Même si aucun cas n'a été détecté en France, la fièvre porcine africaine est présente dans de nombreux pays limitrophes, en Italie (55 kilomètres), en Allemagne (78 kilomètres) et en Espagne (94 kilomètres), d'après des données récoltées au cours des quatre semaines. D'après le ministère de l'Agriculture, la fièvre porcine africaine ou peste porcine africaine (PPA) « est une maladie animale due à un virus qui touche exclusivement les porcs domestiques et les sangliers ». Présente dans certains pays d'Europe et notamment en Italie du Nord (Piémont, Ligurie), dans le Latium, la Calabre, en Campanie et en Sardaigne et dans les Antilles, la fièvre porcine africaine, « si elle est introduite en France, pourrait avoir des conséquences socio-économiques et sanitaires graves pour les filières professionnelles concernées », alerte Lionel Puechberty, nouveau directeur de la coopérative porcine Cirhyo, auprès des éleveurs, le 15 avril dernier à Auxerre.

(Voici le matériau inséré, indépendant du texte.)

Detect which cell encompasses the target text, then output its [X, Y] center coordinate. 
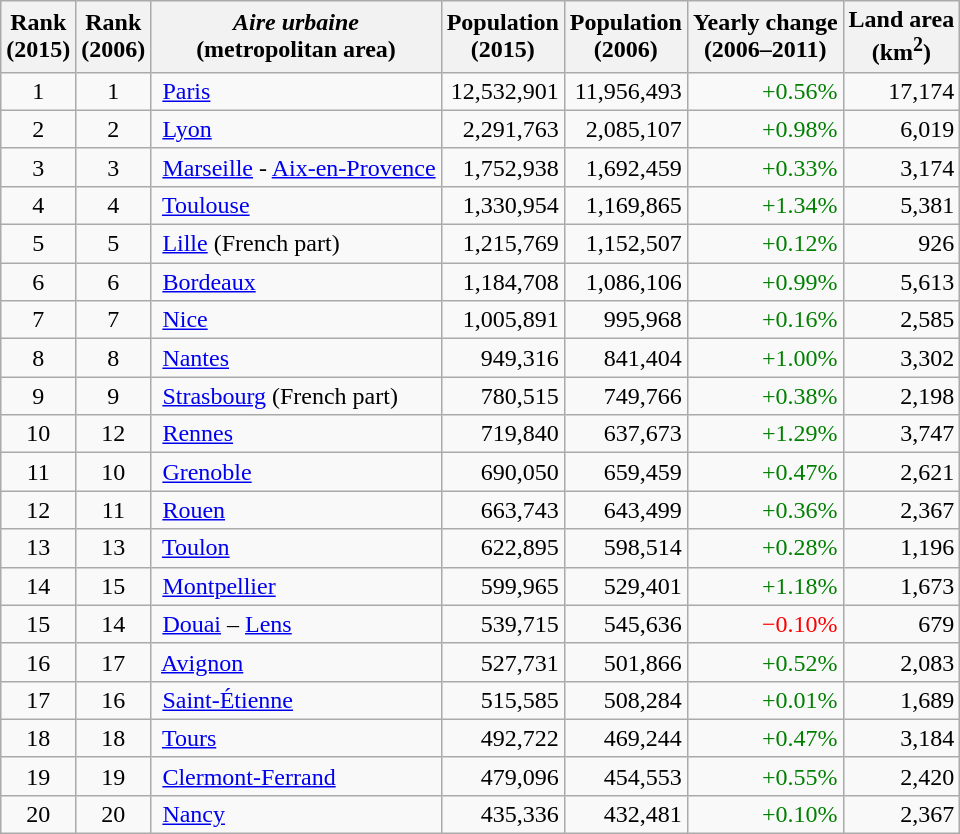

Considéré comme le 1er pays européen producteur de porcs, l'Espagne est aujourd'hui directement impliqué par cette maladie et impacte donc directement la filière porcine européenne. « Au 16 avril 2026, 268 sangliers infectés ont été détectés et sont répartis en 45 foyers. Nous décomptons donc onze communes concernées par des cas positifs », analyse-t-il. Dans ce cas, l'Espagne est donc passée « en phase de régionalisation avec une mise en place de zones réglementées, ce qui fait que les produits issus d'élevages porcins ne peuvent pas être exportés au Japon ou en Corée ». Pour cette raison, le directeur rappelle l'importance « d'appliquer des règles de biosécurité quotidienne qui seraient bénéfiques pour l'élevage et éviterait des cas de fièvre porcine africaine en France et éviterait donc l'arrêt de commercialisation de porcs ».